— Problem to work on —
Please retype part of the furniture analytics article without changes, starting at "Furniture firm settles" and stopping after "the ground up.".

— Reading text —
Furniture firm settles in with analytics

A Canadian furniture manufacturer has gotten so comfortable with its enterprise analytical application solution it may expand it worlwide.

Teknion Furniture Systems, based in Toronto, is an example of the kind of company

that is turning to enterprise analytics as a way of managing its growth. It is atypical, however, in that it is building its data reporting capabilities and application framework from the ground up.

Shawn Schultz, Teknion’s director of treasury, says the company started investigating analytics — essentially a beefed-up version of business intelligence software — not long after it went public in July of 1998. A number of acquisitions turned Teknion into one of Canada’s largest furniture manufacturer and distributors with a network of 400 dealers and operating in 52 countries around the world.

“”From one company, in came a multitude of companies,”” he says. “”Public reporting became an issue. We commenced doing that manually, and within a year, realized that we didn’t have a proper database.””

The firm chose Khalix from Markham, Ont.-based Longview Solutions, an application suite supporting a range of functions including forecasting, planning and consolidation. This has become Teknion’s database collector and generator of both internal and external reporting over the past three years.

“”We were a new entity; we didn’t have any historical legacy issues. Essentially we were starting from scratch,”” says Schultz. “”The biggest benefits were up front. We were in acquisition mode for the past several years. In the first and second year that Khalix was in, it allowed us to add an entity very easily regardless of the currency it was in.””

Longview chief technology officer Len Adams says most enterprises run into problems trying to bring disparate databases together. Either the accountant builds data into their spreadsheets, for example, or the IT department takes tools and presents data through a browser.

— Entries supplied —
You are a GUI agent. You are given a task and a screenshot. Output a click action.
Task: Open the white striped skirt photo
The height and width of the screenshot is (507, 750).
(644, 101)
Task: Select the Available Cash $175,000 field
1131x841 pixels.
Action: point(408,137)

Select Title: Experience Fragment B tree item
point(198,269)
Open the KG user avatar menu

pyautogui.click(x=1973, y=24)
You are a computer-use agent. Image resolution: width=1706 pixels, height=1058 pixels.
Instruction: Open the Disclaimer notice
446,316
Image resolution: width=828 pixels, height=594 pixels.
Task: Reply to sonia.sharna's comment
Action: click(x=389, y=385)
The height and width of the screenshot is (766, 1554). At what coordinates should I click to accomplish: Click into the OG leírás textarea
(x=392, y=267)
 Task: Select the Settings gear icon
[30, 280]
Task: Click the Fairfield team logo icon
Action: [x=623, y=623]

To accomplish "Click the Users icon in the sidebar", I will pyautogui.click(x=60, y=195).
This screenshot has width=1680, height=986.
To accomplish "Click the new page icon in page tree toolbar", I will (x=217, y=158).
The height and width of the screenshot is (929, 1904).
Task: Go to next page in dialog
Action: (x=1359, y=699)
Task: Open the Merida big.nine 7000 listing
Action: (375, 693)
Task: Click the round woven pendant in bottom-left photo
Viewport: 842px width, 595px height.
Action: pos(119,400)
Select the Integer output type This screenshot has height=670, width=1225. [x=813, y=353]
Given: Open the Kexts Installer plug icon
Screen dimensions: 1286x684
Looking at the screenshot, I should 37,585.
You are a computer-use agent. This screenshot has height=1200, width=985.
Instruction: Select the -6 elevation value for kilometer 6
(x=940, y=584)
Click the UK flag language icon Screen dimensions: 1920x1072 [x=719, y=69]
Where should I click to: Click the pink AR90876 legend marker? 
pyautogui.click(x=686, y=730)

— Correct result —
Furniture firm settles in with analytics

A Canadian furniture manufacturer has gotten so comfortable with its enterprise analytical application solution it may expand it worlwide.

Teknion Furniture Systems, based in Toronto, is an example of the kind of company

that is turning to enterprise analytics as a way of managing its growth. It is atypical, however, in that it is building its data reporting capabilities and application framework from the ground up.